Mandatory testing of HIV/AIDS is a human rights issue, says PM Douglas

PM - Ask the PM at ZIZ
CUOPM

    BASSETERRE, ST. KITTS, DECEMBER 9TH 2010 (CUOPM) – St. Kitts and Nevis’ Prime Minister Hon. Dr. Denzil L. Douglas says mandatory testing, especially pregnant mothers for the HIV/AIDS virus is a human rights issue that requires education.
     

     

    “I believe mandatory testing will make a world of a difference, but as the same time we have to respect the wishes of the individual and so education becomes important,” said Dr. Douglas responding to a male caller who suggested on the weekly radio programme “Ask the Prime Minister” that mandatory testing will dramatically reduce the incidence of HIV/AIDS.
     

     

    “Even thou you may not make the test mandatory, if you educate the individuals sufficiently to the point where he or she is aware that the consequences of the virus not detected early can lead to frank AIDS and can in fact take your life prematurely as against if you know that you have the virus and you can begin treatment so that you will never ever get frank blown AIDS, because it is the virus that eventually will do damage in your body that will allow you to get AIDS,” said Prime Minister Douglas.
     

     

    “It is AIDS that really can kill. The virus in itself may not kill you, but what the virus does to the immune system of the body will allow your systems – your organs to become so affected and eventually it expresses as AIDS and then you can die without appropriate treatment,” said Dr.

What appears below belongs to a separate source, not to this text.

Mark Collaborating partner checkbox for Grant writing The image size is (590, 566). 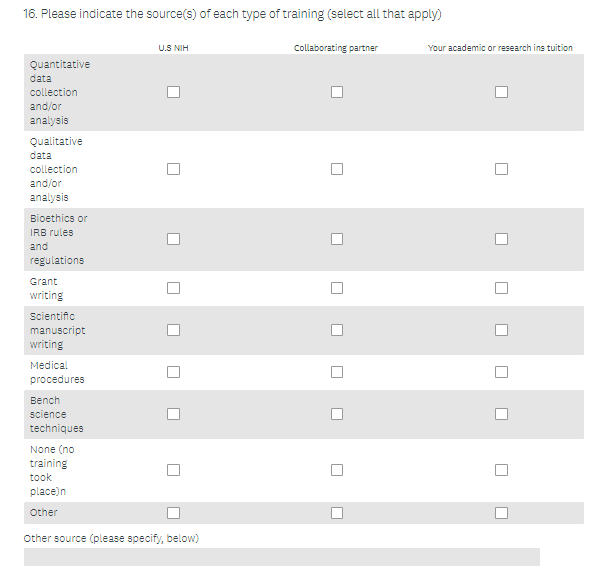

Douglas, a physician by profession.
     

     

    Dr. Douglas said that mandatory testing is critically important and it will help “but you have to make sure you respect the person’s right to consent as a human being and proper education will get one very, very close to mandatory testing.”
     

     

    He recalled that the issue of mandatory testing in St. Kitts and Nevis was discussed at the highest political level and the highest public health level with regard to how to proceed in really curbing the spread of the HIV/AIDS virus.
     

     

    “Mandatory in other words that it is by law that you must be tested. What that could mean of course, if you are at risk you need to be tested. Some people are at high risk but at the end of the day, all of us are at risk. It seems therefore that there has to be a law that says everybody has to get tested,” said Dr. Douglas, who noted that a few years ago “when we were looking at the mother to child transmission of the virus, there was a notion that every pregnant woman should really be tested.”
     

     

    “But should you say to her that she is going to be tested as part of the batch of tests that are being done because of the pregnancy and the need to protect you and your child to ensure that they are healthy and that we will do a number of test including the HIV test or do you ask permission of the pregnant woman whether you should do the test,” said Dr. Douglas.
     

     

    He said he was of the very strong opinion during that debate that if a pregnant woman goes to a doctor and she or he is going to look at her hemoglobin level to make sure that she is not anemic and that she is healthy there are certain tests routinely done when the woman is pregnant.
     

     

    “Should you do all the tests without explaining that one of the tests is an HIV/AIDS test? What the wisdom is now that you must tell her and seek her permission for her to be tested, even though it is for her own good and for the protection of her own unborn baby,” Prime Minister Douglas told listeners to the call in programme which is syndicated on ZIZ Radio, KYSS FM, Choice FM, Sugar City Roc, Radio One and Freedom FM.